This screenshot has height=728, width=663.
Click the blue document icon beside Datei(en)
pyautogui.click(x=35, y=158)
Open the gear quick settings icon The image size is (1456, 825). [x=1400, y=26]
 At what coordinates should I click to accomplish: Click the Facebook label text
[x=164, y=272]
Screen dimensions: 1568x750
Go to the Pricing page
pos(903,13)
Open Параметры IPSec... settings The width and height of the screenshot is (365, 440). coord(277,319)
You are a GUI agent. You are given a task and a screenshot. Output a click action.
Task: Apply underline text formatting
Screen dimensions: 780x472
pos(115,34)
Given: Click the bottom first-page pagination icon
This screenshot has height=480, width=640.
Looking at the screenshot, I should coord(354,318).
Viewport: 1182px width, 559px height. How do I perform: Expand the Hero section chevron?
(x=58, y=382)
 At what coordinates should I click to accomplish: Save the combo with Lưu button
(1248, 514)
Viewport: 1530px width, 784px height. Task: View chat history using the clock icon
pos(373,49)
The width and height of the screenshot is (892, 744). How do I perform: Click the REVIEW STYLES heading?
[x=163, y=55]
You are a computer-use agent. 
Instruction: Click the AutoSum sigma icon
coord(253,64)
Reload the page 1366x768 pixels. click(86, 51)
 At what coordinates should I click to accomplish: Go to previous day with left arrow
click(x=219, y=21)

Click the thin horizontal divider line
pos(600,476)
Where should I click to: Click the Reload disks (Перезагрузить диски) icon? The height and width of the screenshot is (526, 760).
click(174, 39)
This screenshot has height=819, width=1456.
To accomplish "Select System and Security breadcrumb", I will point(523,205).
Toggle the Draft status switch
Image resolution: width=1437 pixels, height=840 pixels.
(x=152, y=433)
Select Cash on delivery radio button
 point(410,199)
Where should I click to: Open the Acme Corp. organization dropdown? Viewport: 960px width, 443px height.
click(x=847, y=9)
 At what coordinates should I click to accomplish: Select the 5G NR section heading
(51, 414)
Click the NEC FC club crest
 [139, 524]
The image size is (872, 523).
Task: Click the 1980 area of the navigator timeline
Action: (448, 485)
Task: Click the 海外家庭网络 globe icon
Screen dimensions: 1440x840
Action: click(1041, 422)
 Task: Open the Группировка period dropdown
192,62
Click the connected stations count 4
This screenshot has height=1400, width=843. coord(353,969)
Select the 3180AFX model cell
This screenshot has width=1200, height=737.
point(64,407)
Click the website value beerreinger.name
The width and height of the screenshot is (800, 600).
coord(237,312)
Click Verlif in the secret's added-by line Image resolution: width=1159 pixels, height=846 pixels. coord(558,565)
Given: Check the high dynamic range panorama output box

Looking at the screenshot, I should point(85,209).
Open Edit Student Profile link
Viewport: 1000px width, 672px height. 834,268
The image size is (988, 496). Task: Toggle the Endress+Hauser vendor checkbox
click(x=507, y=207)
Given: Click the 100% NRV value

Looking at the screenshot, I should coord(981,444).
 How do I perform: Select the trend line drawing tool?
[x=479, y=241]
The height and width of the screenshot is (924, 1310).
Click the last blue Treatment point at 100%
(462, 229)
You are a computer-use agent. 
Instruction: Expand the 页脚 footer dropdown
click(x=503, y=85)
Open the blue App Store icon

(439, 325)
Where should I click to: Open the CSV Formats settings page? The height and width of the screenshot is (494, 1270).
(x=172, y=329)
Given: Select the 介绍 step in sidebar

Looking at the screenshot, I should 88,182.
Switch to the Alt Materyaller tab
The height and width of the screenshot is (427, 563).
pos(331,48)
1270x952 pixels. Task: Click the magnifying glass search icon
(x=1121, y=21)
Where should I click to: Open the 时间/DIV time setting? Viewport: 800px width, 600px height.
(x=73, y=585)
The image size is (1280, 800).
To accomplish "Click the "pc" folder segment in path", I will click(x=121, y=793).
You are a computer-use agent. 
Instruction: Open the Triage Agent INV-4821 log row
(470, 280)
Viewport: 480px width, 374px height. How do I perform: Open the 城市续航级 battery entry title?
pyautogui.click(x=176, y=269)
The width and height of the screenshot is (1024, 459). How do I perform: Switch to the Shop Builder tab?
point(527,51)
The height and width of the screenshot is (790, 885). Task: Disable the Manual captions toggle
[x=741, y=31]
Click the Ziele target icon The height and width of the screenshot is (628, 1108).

---------------

Goal of the exercise: Switch "Cash on delivery" to "Credit card" throughout the lines above, leaving everything else the same.

Written answer:
This screenshot has height=728, width=663.
Click the blue document icon beside Datei(en)
pyautogui.click(x=35, y=158)
Open the gear quick settings icon The image size is (1456, 825). [x=1400, y=26]
 At what coordinates should I click to accomplish: Click the Facebook label text
[x=164, y=272]
Screen dimensions: 1568x750
Go to the Pricing page
pos(903,13)
Open Параметры IPSec... settings The width and height of the screenshot is (365, 440). coord(277,319)
You are a GUI agent. You are given a task and a screenshot. Output a click action.
Task: Apply underline text formatting
Screen dimensions: 780x472
pos(115,34)
Given: Click the bottom first-page pagination icon
This screenshot has height=480, width=640.
Looking at the screenshot, I should coord(354,318).
Viewport: 1182px width, 559px height. How do I perform: Expand the Hero section chevron?
(x=58, y=382)
 At what coordinates should I click to accomplish: Save the combo with Lưu button
(1248, 514)
Viewport: 1530px width, 784px height. Task: View chat history using the clock icon
pos(373,49)
The width and height of the screenshot is (892, 744). How do I perform: Click the REVIEW STYLES heading?
[x=163, y=55]
You are a computer-use agent. 
Instruction: Click the AutoSum sigma icon
coord(253,64)
Reload the page 1366x768 pixels. click(86, 51)
 At what coordinates should I click to accomplish: Go to previous day with left arrow
click(x=219, y=21)

Click the thin horizontal divider line
pos(600,476)
Where should I click to: Click the Reload disks (Перезагрузить диски) icon? The height and width of the screenshot is (526, 760).
click(174, 39)
This screenshot has height=819, width=1456.
To accomplish "Select System and Security breadcrumb", I will point(523,205).
Toggle the Draft status switch
Image resolution: width=1437 pixels, height=840 pixels.
(x=152, y=433)
Select Credit card radio button
 point(410,199)
Where should I click to: Open the Acme Corp. organization dropdown? Viewport: 960px width, 443px height.
click(x=847, y=9)
 At what coordinates should I click to accomplish: Select the 5G NR section heading
(51, 414)
Click the NEC FC club crest
 [139, 524]
The image size is (872, 523).
Task: Click the 1980 area of the navigator timeline
Action: (448, 485)
Task: Click the 海外家庭网络 globe icon
Screen dimensions: 1440x840
Action: click(1041, 422)
 Task: Open the Группировка period dropdown
192,62
Click the connected stations count 4
This screenshot has height=1400, width=843. coord(353,969)
Select the 3180AFX model cell
This screenshot has width=1200, height=737.
point(64,407)
Click the website value beerreinger.name
The width and height of the screenshot is (800, 600).
coord(237,312)
Click Verlif in the secret's added-by line Image resolution: width=1159 pixels, height=846 pixels. coord(558,565)
Given: Check the high dynamic range panorama output box

Looking at the screenshot, I should point(85,209).
Open Edit Student Profile link
Viewport: 1000px width, 672px height. 834,268
The image size is (988, 496). Task: Toggle the Endress+Hauser vendor checkbox
click(x=507, y=207)
Given: Click the 100% NRV value

Looking at the screenshot, I should coord(981,444).
 How do I perform: Select the trend line drawing tool?
[x=479, y=241]
The height and width of the screenshot is (924, 1310).
Click the last blue Treatment point at 100%
(462, 229)
You are a computer-use agent. 
Instruction: Expand the 页脚 footer dropdown
click(x=503, y=85)
Open the blue App Store icon

(439, 325)
Where should I click to: Open the CSV Formats settings page? The height and width of the screenshot is (494, 1270).
(x=172, y=329)
Given: Select the 介绍 step in sidebar

Looking at the screenshot, I should 88,182.
Switch to the Alt Materyaller tab
The height and width of the screenshot is (427, 563).
pos(331,48)
1270x952 pixels. Task: Click the magnifying glass search icon
(x=1121, y=21)
Where should I click to: Open the 时间/DIV time setting? Viewport: 800px width, 600px height.
(x=73, y=585)
The image size is (1280, 800).
To accomplish "Click the "pc" folder segment in path", I will click(x=121, y=793).
You are a computer-use agent. 
Instruction: Open the Triage Agent INV-4821 log row
(470, 280)
Viewport: 480px width, 374px height. How do I perform: Open the 城市续航级 battery entry title?
pyautogui.click(x=176, y=269)
The width and height of the screenshot is (1024, 459). How do I perform: Switch to the Shop Builder tab?
point(527,51)
The height and width of the screenshot is (790, 885). Task: Disable the Manual captions toggle
[x=741, y=31]
Click the Ziele target icon The height and width of the screenshot is (628, 1108).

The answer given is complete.